**SOURCE EXTRACT:**
——————
Have you ever felt sick after coming in contact with a chemical, such as a pesticide or other substances? Do you have any symptoms that improve when you are away from your home or work?

P—Present Work

Are you exposed to solvents, dusts, fumes, radiation, loud noise, pesticides, other chemicals? Do you know where to find material safety data sheets for chemicals with which you work? Do you wear PPE? Are work clothes worn home? Do coworkers have similar health problems?

R—Residence

When was your residence built? What type of heating do you have? Have you recently remodeled your home? What chemicals are stored on your property? Where is the source of your drinking water?

E—Environmental Concerns

Are there environmental concerns in your neighborhood (e.g., air, water, soil)? What types of industries or farms are near your home? Do you live near a hazardous waste site or landfill?
——————
**TASK OBJECTIVE:** Please continue the exposure-history questionnaire above, starting after its last question about living near a hazardous waste site or landfill.
——————
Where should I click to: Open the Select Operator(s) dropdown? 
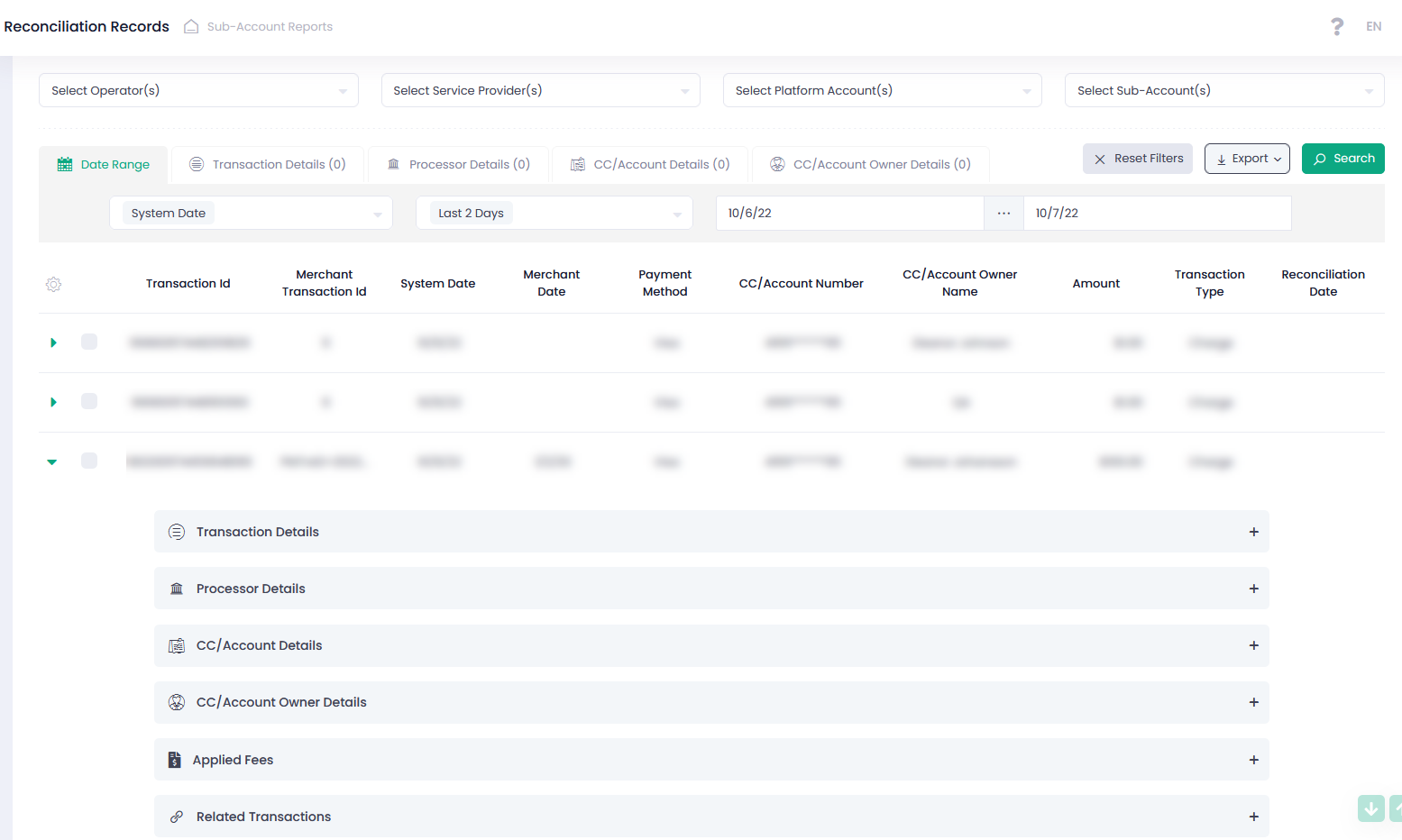coord(198,90)
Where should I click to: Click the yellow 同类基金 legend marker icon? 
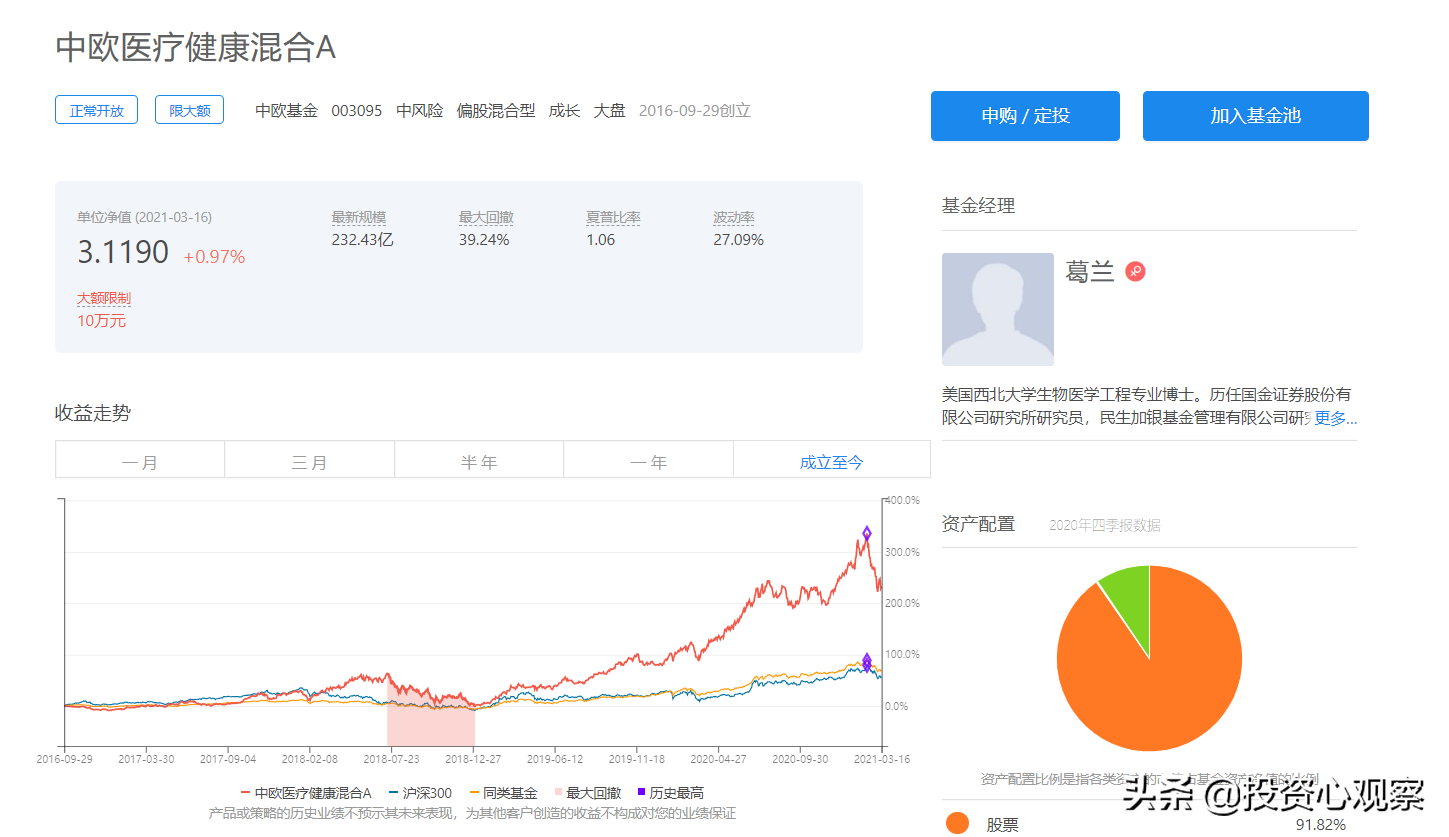coord(473,792)
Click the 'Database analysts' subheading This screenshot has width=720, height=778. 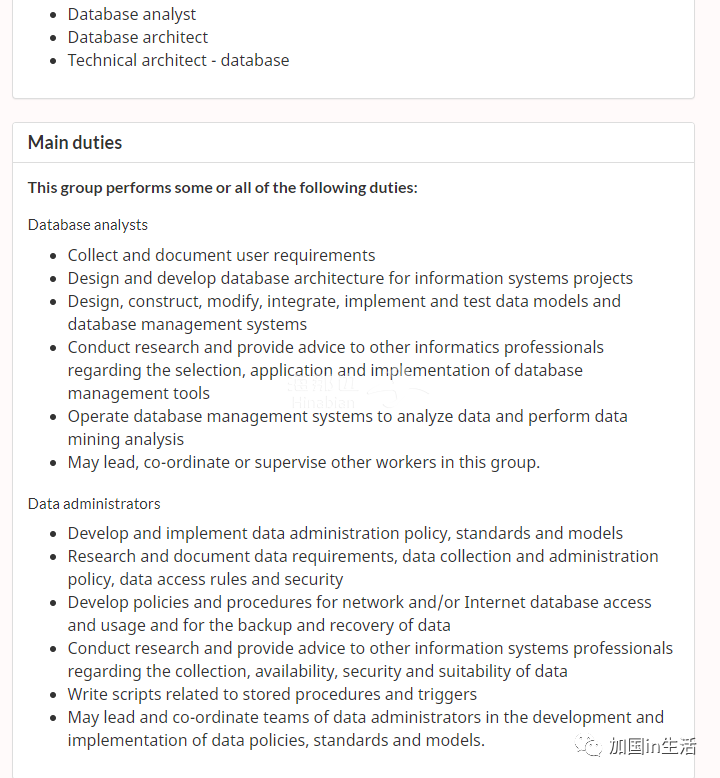88,225
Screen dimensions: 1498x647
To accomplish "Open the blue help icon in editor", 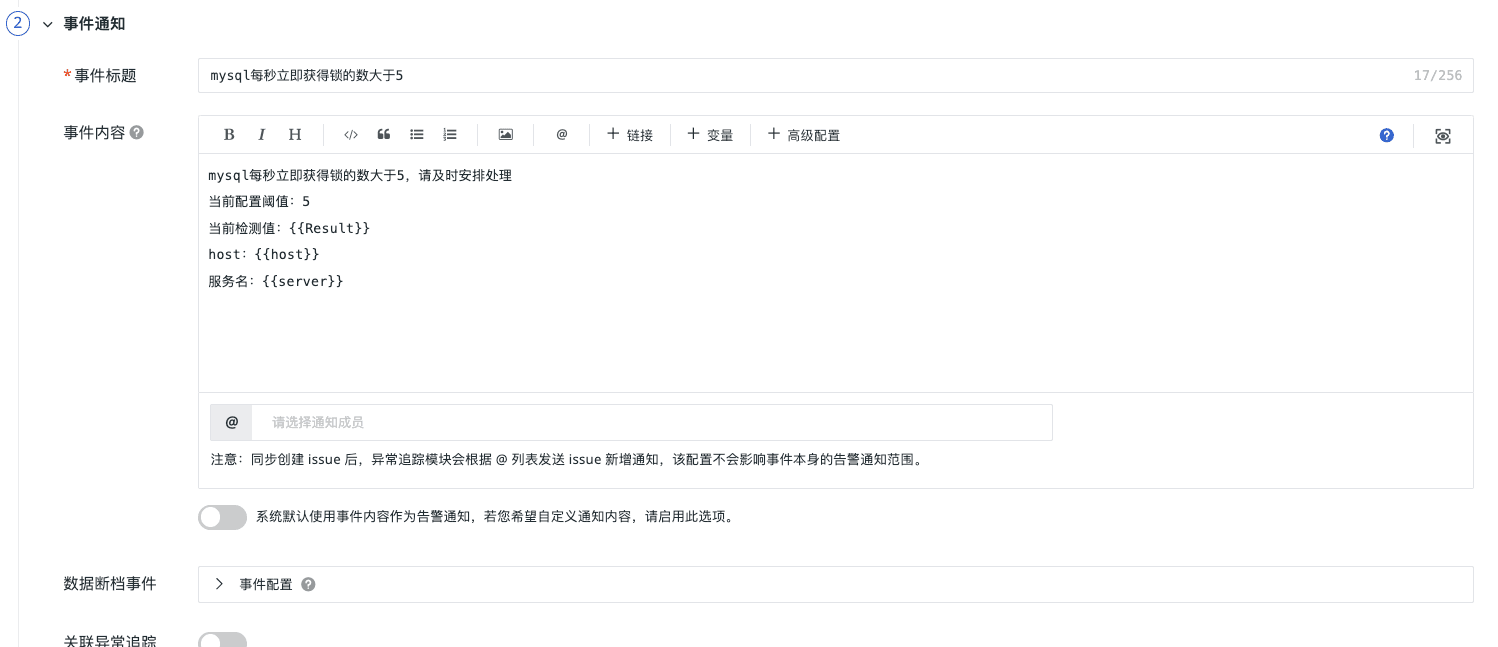I will (x=1386, y=135).
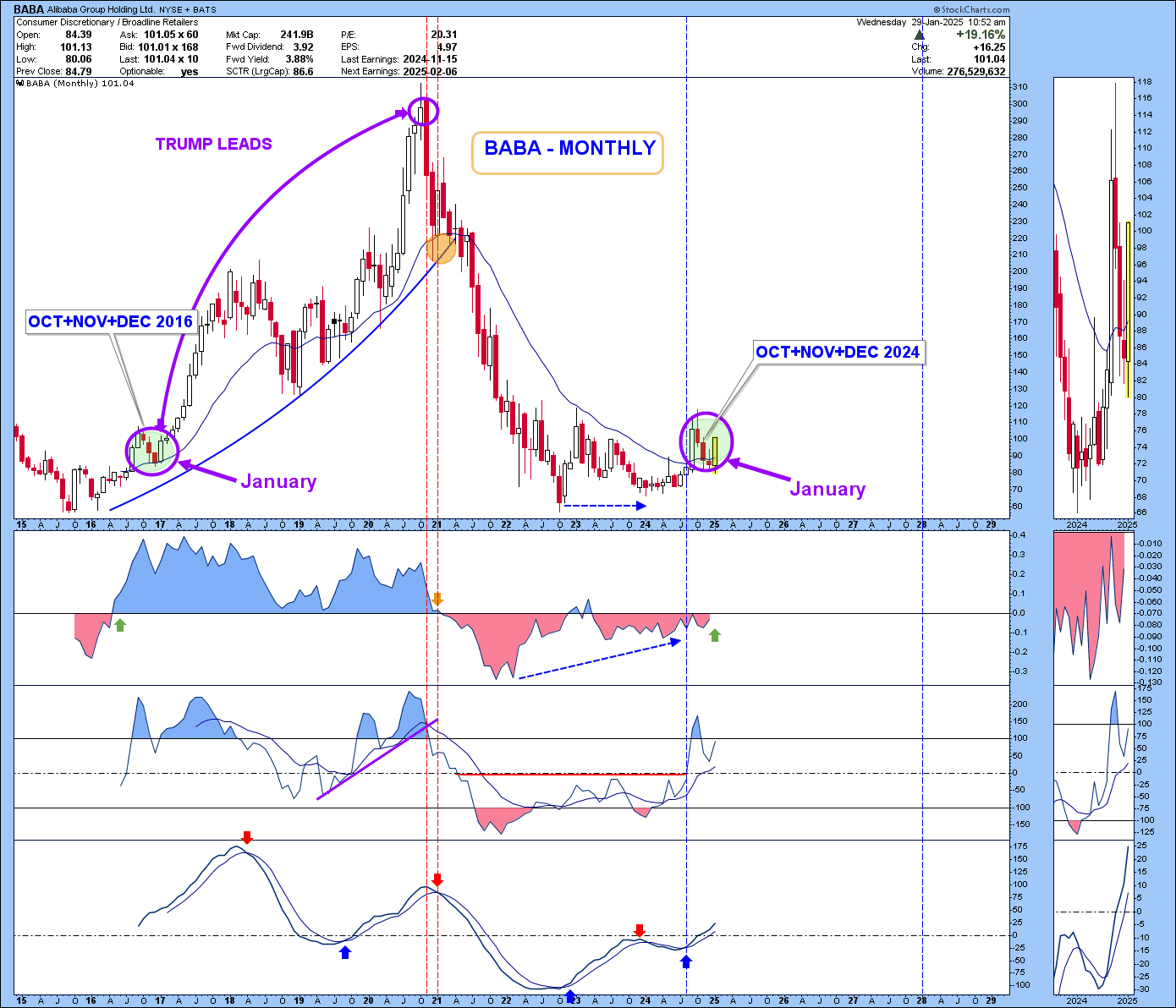1176x1008 pixels.
Task: Click the green-filled circle around 2016 candles
Action: click(x=152, y=451)

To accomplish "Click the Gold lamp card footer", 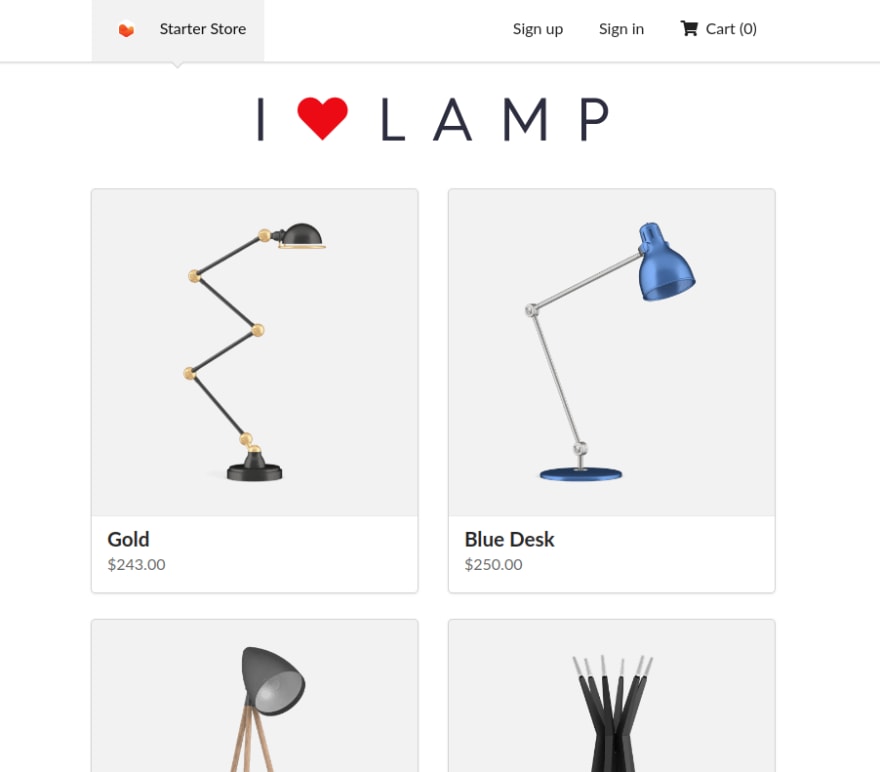I will tap(255, 554).
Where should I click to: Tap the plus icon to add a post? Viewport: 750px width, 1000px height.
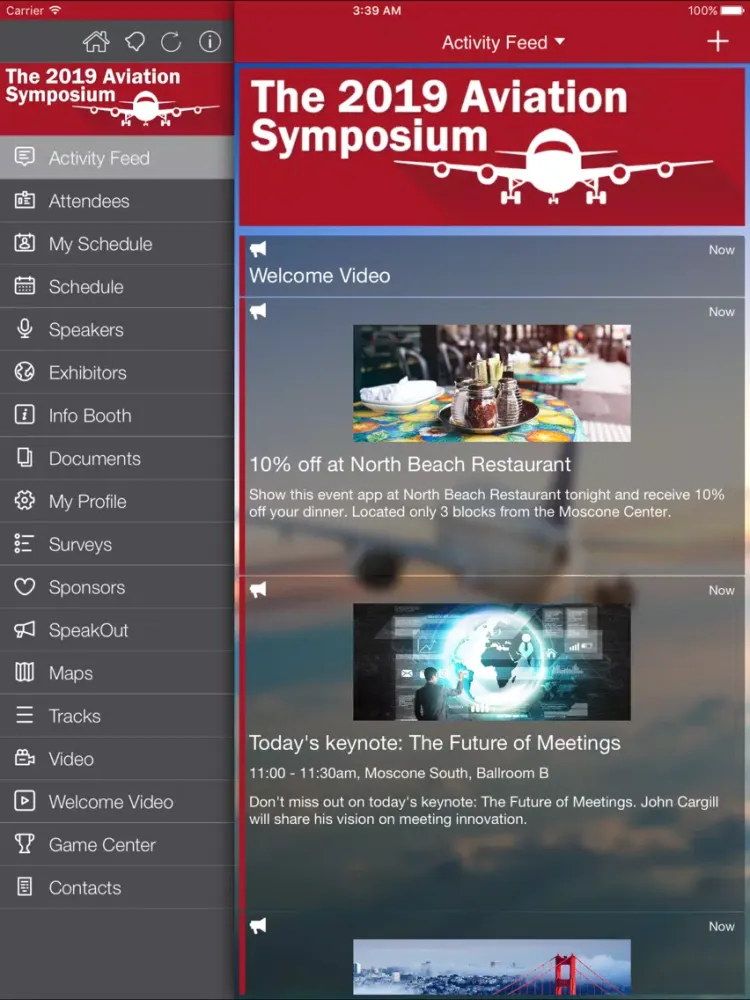click(x=717, y=41)
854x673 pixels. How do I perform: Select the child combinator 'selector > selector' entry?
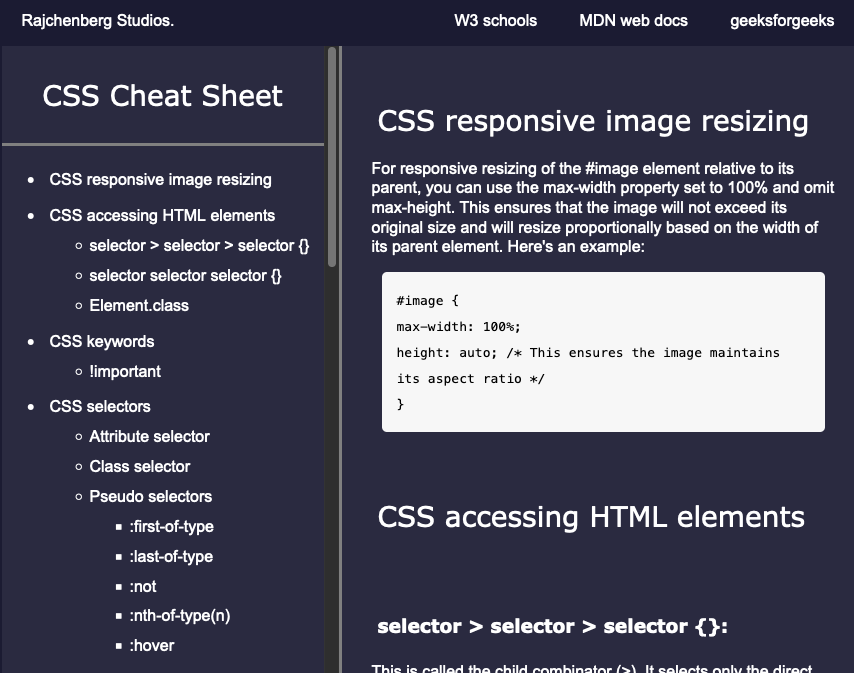point(198,246)
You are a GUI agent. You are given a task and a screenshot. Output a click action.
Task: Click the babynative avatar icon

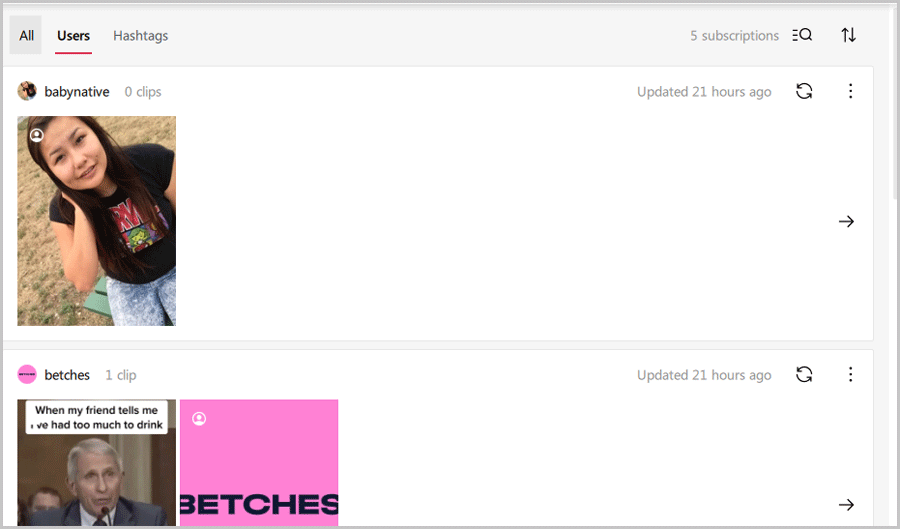point(27,91)
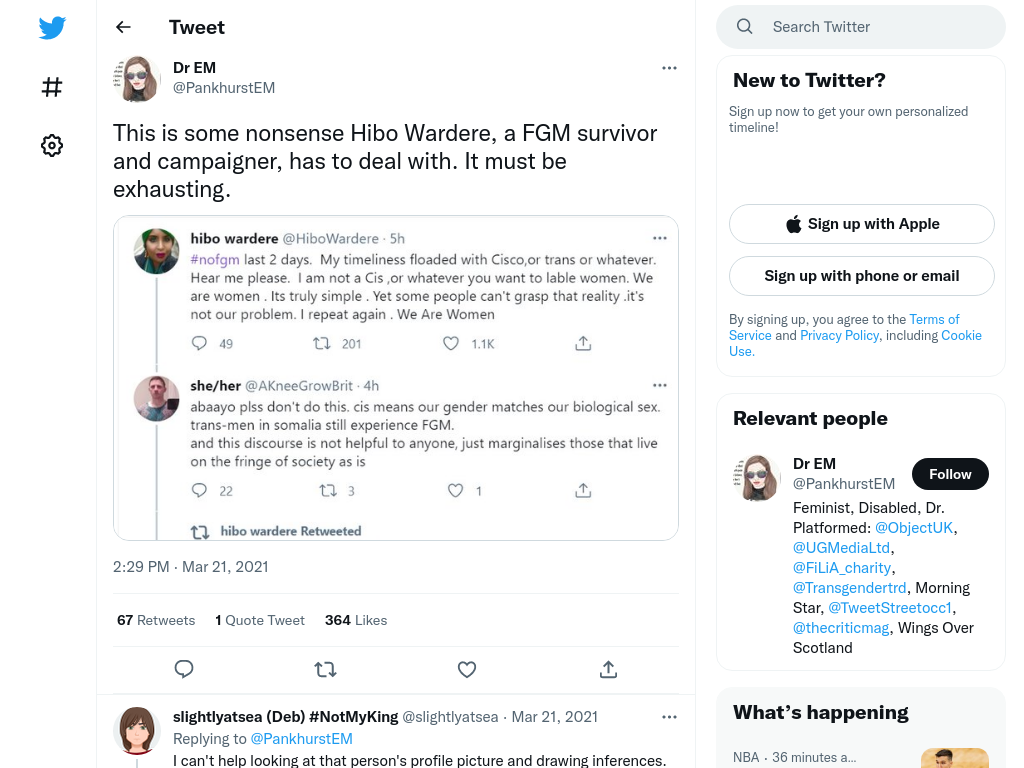Open the @ObjectUK mention link
The image size is (1024, 768).
click(x=914, y=528)
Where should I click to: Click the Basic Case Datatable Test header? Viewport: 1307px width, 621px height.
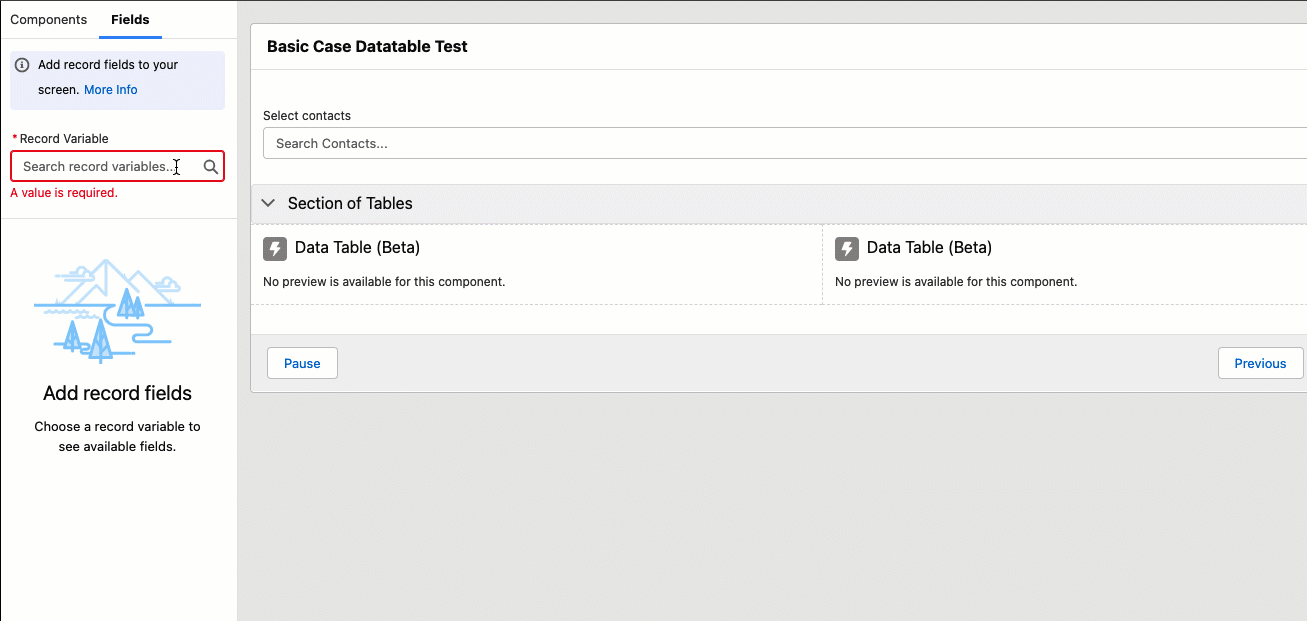(367, 46)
——————
**ANSWER AREA:**
P—Past Work

What are your past work experiences? What job did you have for the longest period of time? Have you ever been in the military, worked on a farm, or done volunteer or seasonal work?

A—Activities

What activities and hobbies do you and your family pursue? Do you burn, solder, or melt any products? Do you garden, fish, or hunt? Do you eat what you catch or grow? Do you use pesticides? Do you engage in any alternative healing or cultural practices?

R—Referrals and Resources

Environmental Protection Agency (www.epa.gov), National Library of Medicine—Toxnet Programs (www.nlm.nih.gov), Agency for Toxic Substances and Disease Registry (www.atsdr.cdc.gov), Association of Occupational and Environmental Clinics (www.aoec.org). Occupational Safety and Health Administration (www.osha.gov), EnviRN website (www.enviRN.umaryland.edu), Local Health Department, Environmental Agency, Poison Control Center

E—Educate (a checklist)

Are materials available to educate the client? Are alternatives available to minimize the risk of exposure? Have prevention strategies been discussed? What is the plan for follow-up?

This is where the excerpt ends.